WHAT YOU WILL DO.
Among the entries below, one line contains "patreon (58, 2463)" and another contains "700 billion USD, which". Transcribe those two lines and every line between them, exactly.

INPUT MATERIAL.

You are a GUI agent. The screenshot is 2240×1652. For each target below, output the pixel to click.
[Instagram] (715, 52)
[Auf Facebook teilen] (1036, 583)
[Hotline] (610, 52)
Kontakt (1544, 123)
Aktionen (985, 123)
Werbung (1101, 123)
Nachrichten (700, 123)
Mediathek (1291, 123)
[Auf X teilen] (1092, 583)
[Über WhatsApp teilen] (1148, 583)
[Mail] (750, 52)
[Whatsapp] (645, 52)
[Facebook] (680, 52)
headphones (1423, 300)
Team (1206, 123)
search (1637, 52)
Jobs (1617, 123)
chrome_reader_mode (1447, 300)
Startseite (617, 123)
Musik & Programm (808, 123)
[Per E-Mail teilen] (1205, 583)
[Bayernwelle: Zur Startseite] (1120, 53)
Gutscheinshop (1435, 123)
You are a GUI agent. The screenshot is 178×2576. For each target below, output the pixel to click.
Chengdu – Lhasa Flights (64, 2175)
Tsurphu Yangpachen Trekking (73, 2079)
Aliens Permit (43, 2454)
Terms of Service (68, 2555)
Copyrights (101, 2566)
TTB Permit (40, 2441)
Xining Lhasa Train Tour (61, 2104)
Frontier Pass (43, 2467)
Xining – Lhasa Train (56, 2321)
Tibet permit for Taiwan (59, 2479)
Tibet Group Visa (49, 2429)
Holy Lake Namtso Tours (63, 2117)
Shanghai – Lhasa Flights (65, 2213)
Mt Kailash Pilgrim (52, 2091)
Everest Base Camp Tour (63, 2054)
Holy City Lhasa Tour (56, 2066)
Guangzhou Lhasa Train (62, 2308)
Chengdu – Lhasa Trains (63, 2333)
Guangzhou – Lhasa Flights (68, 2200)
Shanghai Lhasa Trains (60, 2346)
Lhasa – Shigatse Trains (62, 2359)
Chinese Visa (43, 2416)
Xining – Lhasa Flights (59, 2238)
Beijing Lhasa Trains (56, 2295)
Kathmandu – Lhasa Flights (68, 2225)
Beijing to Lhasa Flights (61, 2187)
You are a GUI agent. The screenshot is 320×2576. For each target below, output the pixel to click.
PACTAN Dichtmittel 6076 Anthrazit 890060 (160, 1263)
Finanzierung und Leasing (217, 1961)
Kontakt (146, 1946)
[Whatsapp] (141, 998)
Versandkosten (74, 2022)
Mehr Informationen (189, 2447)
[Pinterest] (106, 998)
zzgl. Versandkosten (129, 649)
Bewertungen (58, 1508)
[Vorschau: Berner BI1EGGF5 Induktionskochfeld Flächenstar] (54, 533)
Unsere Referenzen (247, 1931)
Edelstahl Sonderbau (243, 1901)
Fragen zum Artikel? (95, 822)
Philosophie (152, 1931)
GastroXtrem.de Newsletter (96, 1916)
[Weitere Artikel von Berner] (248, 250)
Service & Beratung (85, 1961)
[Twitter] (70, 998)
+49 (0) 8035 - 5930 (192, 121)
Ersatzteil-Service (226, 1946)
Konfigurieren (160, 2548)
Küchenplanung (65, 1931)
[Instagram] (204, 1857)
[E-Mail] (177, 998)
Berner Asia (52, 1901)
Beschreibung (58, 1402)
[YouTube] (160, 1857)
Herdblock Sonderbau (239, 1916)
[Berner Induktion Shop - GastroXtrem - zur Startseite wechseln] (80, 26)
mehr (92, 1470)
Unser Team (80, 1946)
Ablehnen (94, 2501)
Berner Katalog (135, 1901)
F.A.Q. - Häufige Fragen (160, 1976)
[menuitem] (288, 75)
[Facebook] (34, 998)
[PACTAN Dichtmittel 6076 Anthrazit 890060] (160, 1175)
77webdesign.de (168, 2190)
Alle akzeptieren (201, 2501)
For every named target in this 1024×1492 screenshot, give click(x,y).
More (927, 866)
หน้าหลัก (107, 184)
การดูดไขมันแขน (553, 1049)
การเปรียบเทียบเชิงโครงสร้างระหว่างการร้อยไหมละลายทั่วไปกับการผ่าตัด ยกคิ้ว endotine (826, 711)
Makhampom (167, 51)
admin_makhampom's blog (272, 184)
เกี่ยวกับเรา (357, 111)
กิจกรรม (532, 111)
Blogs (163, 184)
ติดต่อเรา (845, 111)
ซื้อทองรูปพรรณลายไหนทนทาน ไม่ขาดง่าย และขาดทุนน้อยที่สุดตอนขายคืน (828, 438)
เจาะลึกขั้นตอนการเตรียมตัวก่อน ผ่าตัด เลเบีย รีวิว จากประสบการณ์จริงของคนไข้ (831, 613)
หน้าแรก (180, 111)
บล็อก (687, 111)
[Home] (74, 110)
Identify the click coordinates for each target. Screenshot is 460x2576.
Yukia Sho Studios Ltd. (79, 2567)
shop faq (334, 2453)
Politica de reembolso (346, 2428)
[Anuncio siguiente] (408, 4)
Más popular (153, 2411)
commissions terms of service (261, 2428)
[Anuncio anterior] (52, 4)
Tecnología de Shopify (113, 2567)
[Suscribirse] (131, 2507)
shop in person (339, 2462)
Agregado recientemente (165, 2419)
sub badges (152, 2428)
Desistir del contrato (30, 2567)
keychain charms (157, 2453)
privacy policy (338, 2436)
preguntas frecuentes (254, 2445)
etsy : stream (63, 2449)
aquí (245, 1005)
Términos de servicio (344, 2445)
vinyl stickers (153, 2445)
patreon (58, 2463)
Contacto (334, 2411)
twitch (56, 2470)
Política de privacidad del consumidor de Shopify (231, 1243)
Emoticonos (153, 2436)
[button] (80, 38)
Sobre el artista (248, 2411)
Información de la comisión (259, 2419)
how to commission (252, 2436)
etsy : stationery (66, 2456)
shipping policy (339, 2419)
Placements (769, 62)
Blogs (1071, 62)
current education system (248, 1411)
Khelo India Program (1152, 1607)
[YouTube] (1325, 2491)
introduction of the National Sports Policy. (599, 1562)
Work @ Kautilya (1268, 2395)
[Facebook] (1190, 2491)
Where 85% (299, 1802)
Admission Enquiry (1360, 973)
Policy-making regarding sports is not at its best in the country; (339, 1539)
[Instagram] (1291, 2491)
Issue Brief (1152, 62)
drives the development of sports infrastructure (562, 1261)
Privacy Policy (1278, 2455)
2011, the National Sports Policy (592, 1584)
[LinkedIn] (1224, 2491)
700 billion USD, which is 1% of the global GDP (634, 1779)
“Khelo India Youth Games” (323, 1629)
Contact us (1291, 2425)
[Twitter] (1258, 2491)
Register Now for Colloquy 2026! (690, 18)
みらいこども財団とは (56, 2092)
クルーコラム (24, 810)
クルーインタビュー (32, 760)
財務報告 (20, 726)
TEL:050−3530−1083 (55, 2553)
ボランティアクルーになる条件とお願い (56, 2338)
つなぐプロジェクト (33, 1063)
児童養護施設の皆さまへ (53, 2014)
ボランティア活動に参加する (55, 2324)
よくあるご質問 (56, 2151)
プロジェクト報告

EXERCISE RESULT.
patreon (58, 2463)
Contacto (334, 2411)
twitch (56, 2470)
Política de privacidad del consumidor de Shopify (231, 1243)
Emoticonos (153, 2436)
[button] (80, 38)
Sobre el artista (248, 2411)
Información de la comisión (259, 2419)
how to commission (252, 2436)
etsy : stationery (66, 2456)
shipping policy (339, 2419)
Placements (769, 62)
Blogs (1071, 62)
current education system (248, 1411)
Khelo India Program (1152, 1607)
[YouTube] (1325, 2491)
introduction of the National Sports Policy. (599, 1562)
Work @ Kautilya (1268, 2395)
[Facebook] (1190, 2491)
Where 85% (299, 1802)
Admission Enquiry (1360, 973)
Policy-making regarding sports is not at its best in the country; (339, 1539)
[Instagram] (1291, 2491)
Issue Brief (1152, 62)
drives the development of sports infrastructure (562, 1261)
Privacy Policy (1278, 2455)
2011, the National Sports Policy (592, 1584)
[LinkedIn] (1224, 2491)
700 billion USD, which is 1% of the global GDP (634, 1779)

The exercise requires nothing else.